> [ENTRIES]
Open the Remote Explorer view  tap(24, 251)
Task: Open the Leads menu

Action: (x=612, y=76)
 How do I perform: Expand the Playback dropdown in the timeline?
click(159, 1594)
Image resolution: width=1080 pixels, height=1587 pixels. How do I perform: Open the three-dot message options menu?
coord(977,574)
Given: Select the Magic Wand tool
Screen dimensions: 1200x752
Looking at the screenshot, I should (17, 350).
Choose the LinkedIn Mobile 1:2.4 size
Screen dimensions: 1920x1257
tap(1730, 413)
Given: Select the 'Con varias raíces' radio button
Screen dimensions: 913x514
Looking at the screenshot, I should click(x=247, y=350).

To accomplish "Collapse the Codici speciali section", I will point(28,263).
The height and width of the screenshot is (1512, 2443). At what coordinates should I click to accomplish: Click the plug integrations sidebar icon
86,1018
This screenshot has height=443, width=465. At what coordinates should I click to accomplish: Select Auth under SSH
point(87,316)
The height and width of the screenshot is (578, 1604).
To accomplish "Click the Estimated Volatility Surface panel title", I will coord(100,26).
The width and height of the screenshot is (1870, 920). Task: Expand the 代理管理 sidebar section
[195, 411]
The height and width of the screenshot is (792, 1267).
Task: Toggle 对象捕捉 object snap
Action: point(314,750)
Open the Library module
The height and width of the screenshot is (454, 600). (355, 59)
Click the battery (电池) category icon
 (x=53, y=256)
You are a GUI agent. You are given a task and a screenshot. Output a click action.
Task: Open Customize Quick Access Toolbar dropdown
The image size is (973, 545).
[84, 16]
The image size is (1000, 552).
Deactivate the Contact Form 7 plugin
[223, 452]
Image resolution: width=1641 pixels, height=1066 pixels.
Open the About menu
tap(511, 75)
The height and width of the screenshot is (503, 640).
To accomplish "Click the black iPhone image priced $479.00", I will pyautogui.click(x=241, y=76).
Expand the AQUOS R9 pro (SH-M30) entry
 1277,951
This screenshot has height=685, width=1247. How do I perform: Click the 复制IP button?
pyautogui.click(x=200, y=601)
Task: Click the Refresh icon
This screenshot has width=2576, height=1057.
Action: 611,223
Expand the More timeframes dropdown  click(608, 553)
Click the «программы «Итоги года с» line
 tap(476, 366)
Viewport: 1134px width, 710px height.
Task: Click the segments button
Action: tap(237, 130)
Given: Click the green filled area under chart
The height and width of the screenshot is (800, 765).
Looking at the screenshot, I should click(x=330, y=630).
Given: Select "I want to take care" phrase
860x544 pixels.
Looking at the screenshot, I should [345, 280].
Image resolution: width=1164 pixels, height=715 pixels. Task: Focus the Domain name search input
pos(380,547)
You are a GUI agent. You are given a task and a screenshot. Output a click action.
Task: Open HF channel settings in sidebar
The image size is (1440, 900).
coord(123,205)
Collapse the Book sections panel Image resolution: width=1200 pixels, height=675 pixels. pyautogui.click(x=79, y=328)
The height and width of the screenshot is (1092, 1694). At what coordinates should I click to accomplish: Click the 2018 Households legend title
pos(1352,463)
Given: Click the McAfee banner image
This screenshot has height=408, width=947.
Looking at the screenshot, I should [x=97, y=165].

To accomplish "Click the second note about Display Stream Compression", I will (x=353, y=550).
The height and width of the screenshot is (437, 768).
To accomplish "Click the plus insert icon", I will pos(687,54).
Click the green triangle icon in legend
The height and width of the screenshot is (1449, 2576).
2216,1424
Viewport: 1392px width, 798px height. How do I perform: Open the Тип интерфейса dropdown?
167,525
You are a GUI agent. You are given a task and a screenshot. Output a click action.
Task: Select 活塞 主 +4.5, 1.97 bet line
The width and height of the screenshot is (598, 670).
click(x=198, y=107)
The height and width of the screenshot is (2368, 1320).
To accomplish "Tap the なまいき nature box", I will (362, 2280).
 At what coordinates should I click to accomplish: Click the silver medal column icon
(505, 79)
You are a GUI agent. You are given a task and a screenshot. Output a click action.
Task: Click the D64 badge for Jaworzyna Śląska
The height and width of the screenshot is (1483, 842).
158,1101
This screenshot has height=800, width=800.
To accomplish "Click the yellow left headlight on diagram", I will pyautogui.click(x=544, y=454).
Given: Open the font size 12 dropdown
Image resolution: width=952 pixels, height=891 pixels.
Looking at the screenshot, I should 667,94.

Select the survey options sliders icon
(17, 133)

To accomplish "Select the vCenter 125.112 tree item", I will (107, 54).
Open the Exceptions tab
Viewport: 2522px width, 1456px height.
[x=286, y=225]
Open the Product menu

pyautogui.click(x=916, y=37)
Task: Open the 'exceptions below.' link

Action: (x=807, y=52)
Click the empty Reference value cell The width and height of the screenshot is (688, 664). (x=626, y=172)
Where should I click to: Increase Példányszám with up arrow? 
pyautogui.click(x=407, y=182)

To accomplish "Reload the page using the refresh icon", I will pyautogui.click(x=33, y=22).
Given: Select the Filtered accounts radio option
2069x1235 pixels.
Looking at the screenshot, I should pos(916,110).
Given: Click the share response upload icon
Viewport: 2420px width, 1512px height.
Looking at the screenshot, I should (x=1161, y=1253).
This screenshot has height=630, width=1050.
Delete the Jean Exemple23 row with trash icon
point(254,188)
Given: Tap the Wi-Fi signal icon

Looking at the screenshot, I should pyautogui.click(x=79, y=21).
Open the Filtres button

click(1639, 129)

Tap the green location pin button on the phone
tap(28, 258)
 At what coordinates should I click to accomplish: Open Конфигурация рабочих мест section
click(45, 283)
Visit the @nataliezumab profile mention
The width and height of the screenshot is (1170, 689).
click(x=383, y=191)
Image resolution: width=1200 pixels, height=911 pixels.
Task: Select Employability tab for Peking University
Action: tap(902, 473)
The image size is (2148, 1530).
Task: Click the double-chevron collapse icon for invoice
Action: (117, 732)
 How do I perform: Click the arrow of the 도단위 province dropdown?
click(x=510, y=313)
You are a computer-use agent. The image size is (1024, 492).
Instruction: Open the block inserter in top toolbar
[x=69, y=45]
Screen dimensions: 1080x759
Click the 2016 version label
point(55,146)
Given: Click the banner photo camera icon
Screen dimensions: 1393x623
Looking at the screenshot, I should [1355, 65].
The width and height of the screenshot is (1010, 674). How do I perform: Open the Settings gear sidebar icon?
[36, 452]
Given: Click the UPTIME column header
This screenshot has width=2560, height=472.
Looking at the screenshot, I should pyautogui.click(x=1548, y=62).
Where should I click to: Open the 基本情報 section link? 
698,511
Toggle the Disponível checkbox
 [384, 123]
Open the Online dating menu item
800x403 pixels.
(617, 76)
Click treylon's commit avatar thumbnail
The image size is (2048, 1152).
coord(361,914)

> [TASK BRIEF] Arrange the items as a numbered list, beginning at the line containing "Given: Select the Filtered" and stopping after the line containing "Looking at the screenshot, I should (x=1161, y=1253).", and leave out any blank lines.

> [THE ANSWER]
1. Given: Select the Filtered accounts radio option
2. 2069x1235 pixels.
3. Looking at the screenshot, I should pos(916,110).
4. Given: Click the share response upload icon
5. Viewport: 2420px width, 1512px height.
6. Looking at the screenshot, I should (x=1161, y=1253).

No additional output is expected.